**THE TASK**
Your output must be the lines below from the line containing "Click the Videos film icon" to the line containing "You are a computer-use", both lines included, reproduced exactly and without pictures.

Dataset entries
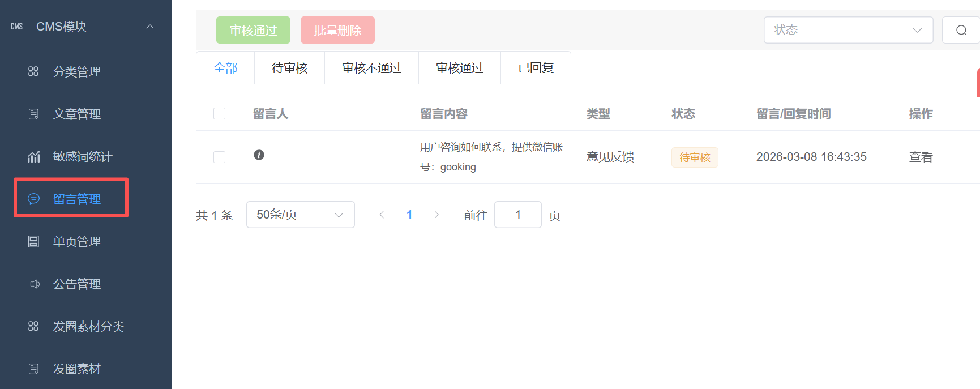Viewport: 980px width, 389px height.
Task: Click the 前往 page number input field
Action: pos(517,215)
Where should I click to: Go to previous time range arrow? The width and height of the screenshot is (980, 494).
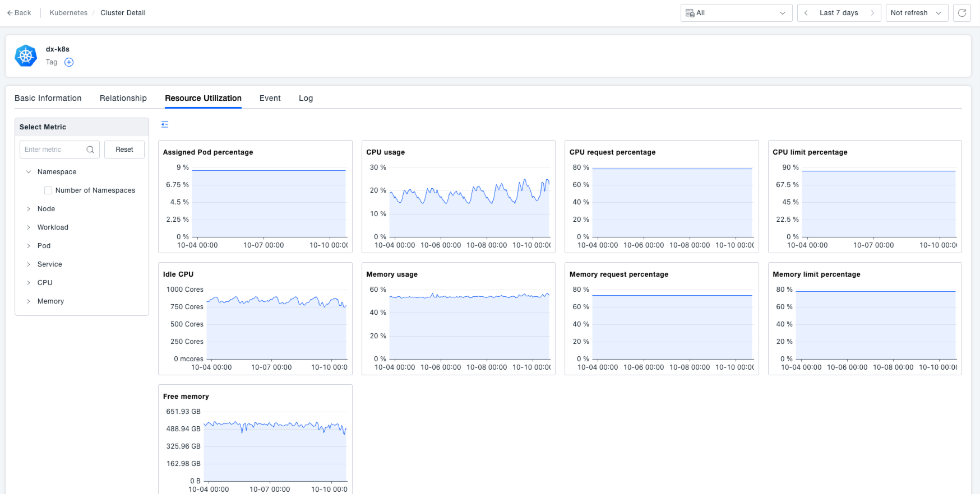tap(806, 13)

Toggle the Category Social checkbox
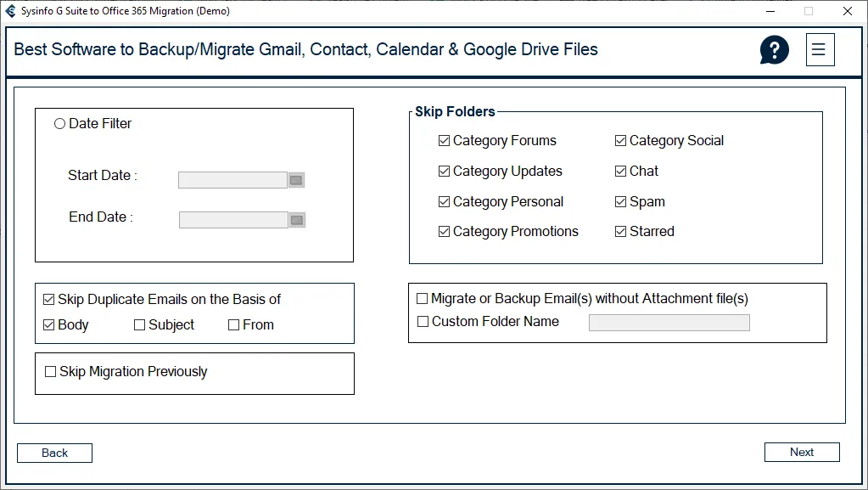click(620, 141)
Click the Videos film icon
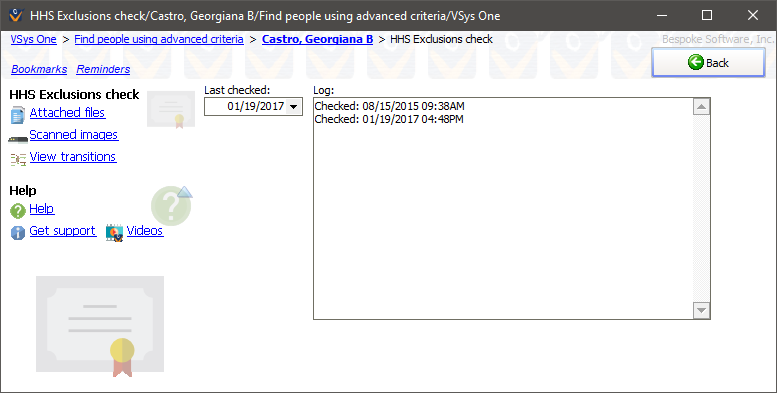This screenshot has width=777, height=393. pos(114,233)
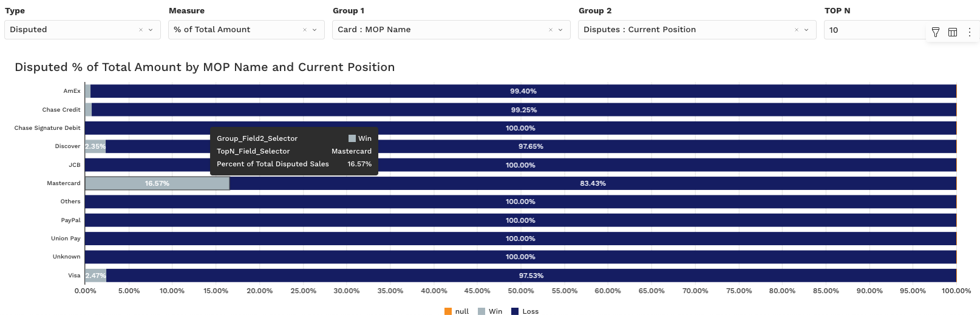Clear the % of Total Amount measure
Image resolution: width=980 pixels, height=315 pixels.
click(305, 30)
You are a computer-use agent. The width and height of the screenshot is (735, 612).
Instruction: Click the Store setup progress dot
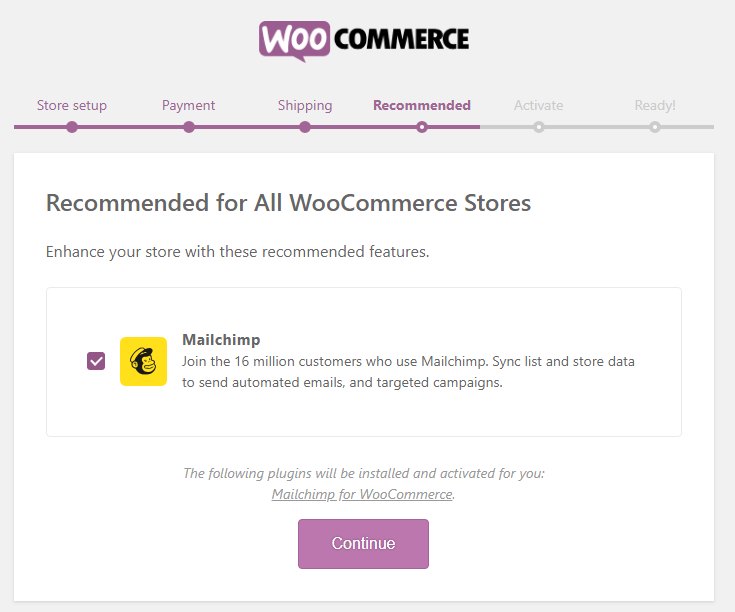pyautogui.click(x=72, y=127)
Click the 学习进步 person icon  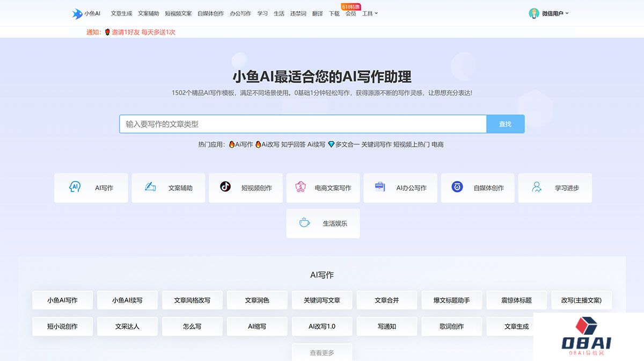[x=536, y=187]
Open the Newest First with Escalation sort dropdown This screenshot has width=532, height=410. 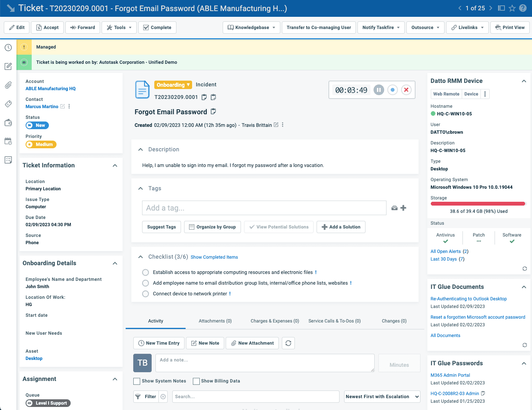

**SOLUTION FOR THIS TASK**
Click the Videos film icon
This screenshot has width=777, height=393. pos(114,233)
Clear the % of Total Amount measure
Image resolution: width=980 pixels, height=315 pixels.
click(305, 30)
You are a computer-use agent. The width and height of the screenshot is (735, 612).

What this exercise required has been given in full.